🤖 AI Summary
Flow matching models suffer from low sampling efficiency in RL training—due to fixed batch sizes ignoring inter-prompt importance differences—and biased credit assignment—caused by reusing trajectory-level advantages across all timesteps. To address these, we propose dynamic grouping sampling and continuous-time-consistent step-level advantage estimation. Our key contributions are: (1) a variance-aware dynamic batch-size adaptation mechanism to improve importance sampling efficiency; and (2) step-level advantage computation grounded in continuous-flow dynamics, mitigating credit misallocation along the flow. The method integrates flow matching, GRPO-style policy optimization, adaptive importance sampling, and continuous-time advantage estimation. Experiments show reductions of 5.4%–56.3% in training steps and 5.2%–16.7% in wall-clock time. On text-to-image generation, our approach outperforms SD3.5-M by 4.6%–47.2% and Flow-GRPO by 1.7%–16.0% in sample quality metrics.
📝 Abstract
Recent progress in flow-based generative models and reinforcement learning (RL) has improved text-image alignment and visual quality.
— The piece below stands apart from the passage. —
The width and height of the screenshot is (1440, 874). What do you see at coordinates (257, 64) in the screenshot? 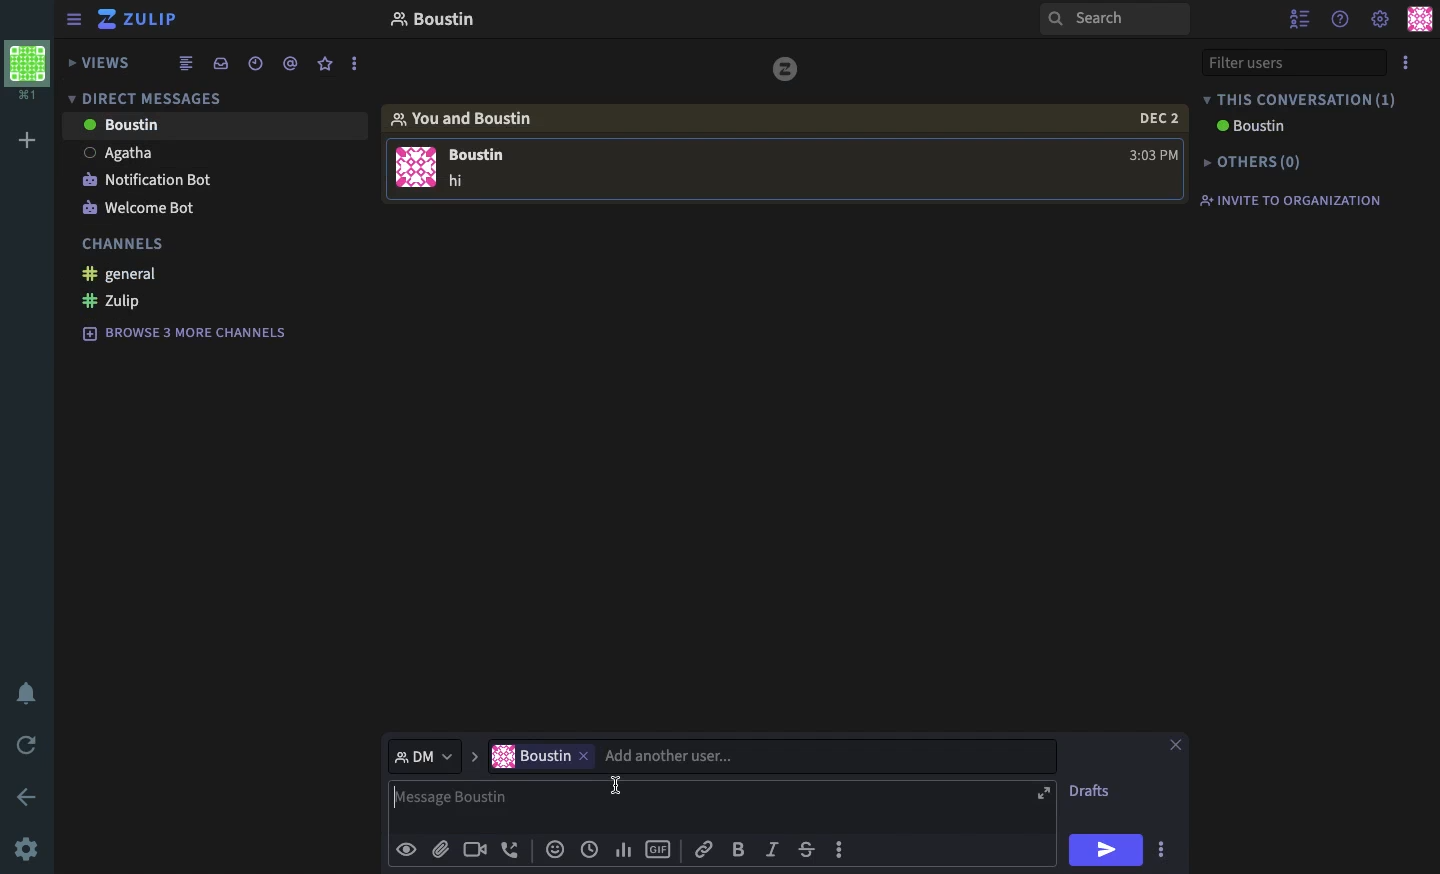
I see `date time` at bounding box center [257, 64].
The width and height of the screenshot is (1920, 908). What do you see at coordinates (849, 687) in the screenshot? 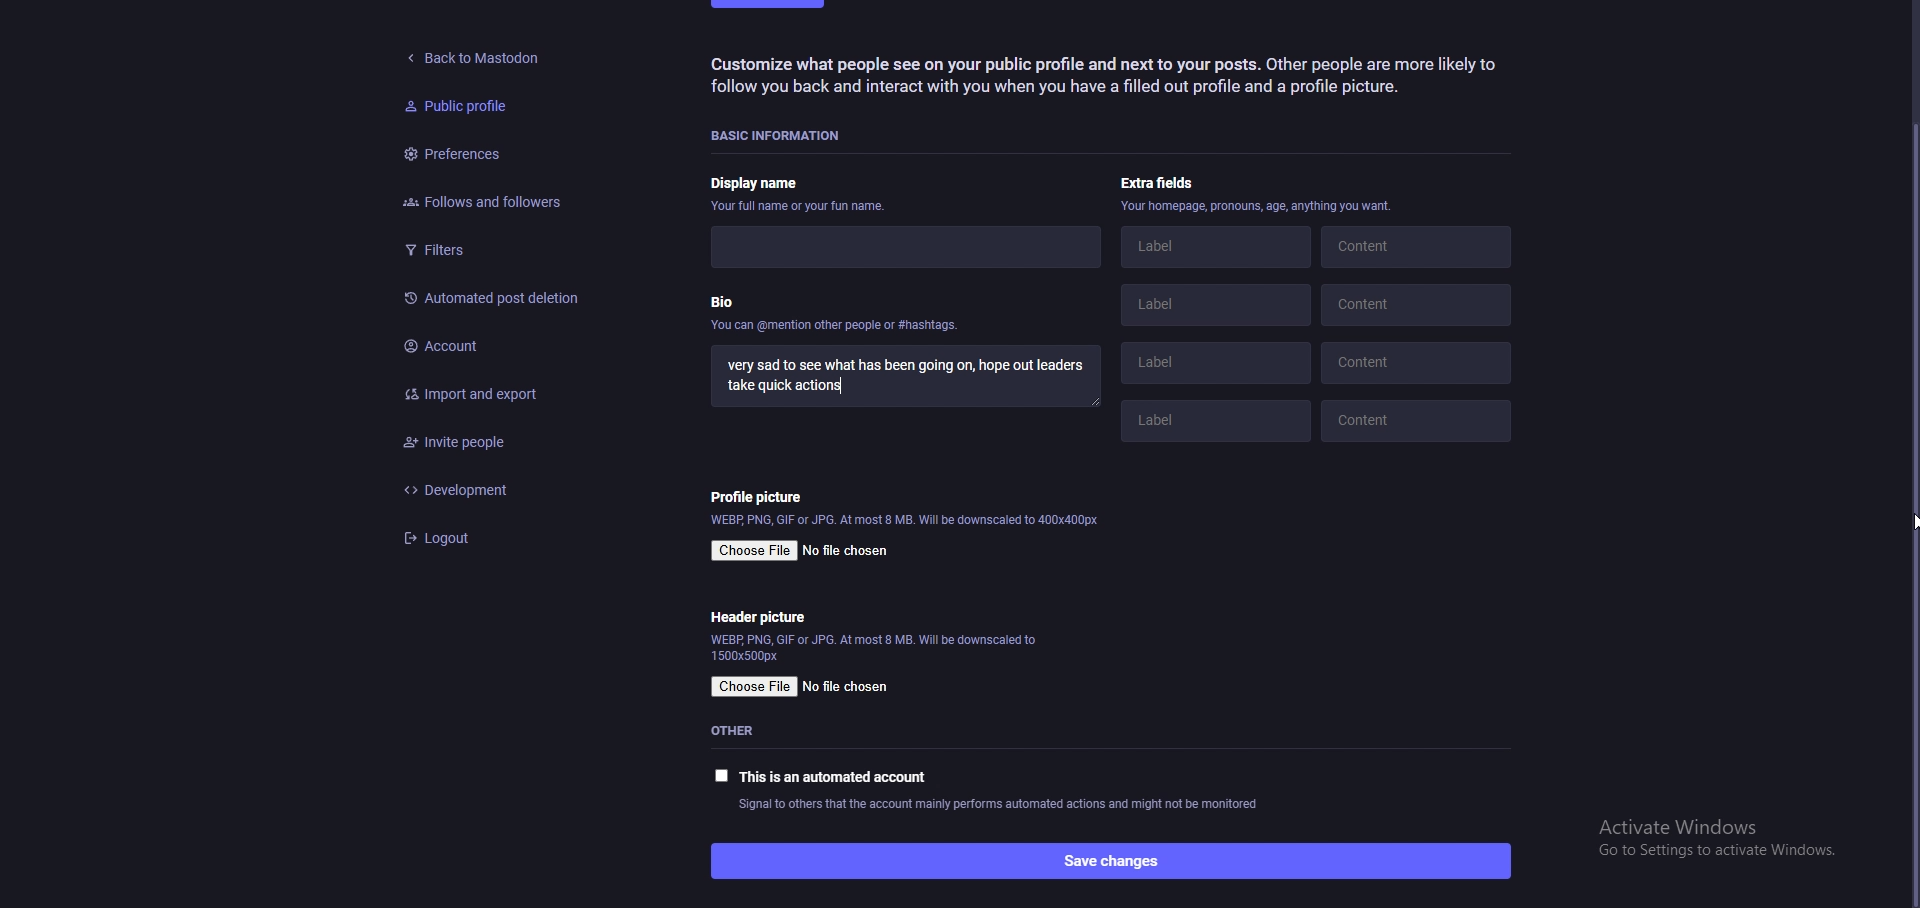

However, current RL training for flow models still has two main problems: (i) GRPO-style fixed per-prompt group sizes ignore variation in sampling importance across prompts, which leads to inefficient sampling and slower training; and (ii) trajectory-level advantages are reused as per-step estimates, which biases credit assignment along the flow. We propose SuperFlow, an RL training framework for flow-based models that adjusts group sizes with variance-aware sampling and computes step-level advantages in a way that is consistent with continuous-time flow dynamics. Empirically, SuperFlow reaches promising performance while using only 5.4% to 56.3% of the original training steps and reduces training time by 5.2% to 16.7% without any architectural changes. On standard text-to-image (T2I) tasks, including text rendering, compositional image generation, and human preference alignment, SuperFlow improves over SD3.5-M by 4.6% to 47.2%, and over Flow-GRPO by 1.7% to 16.0%.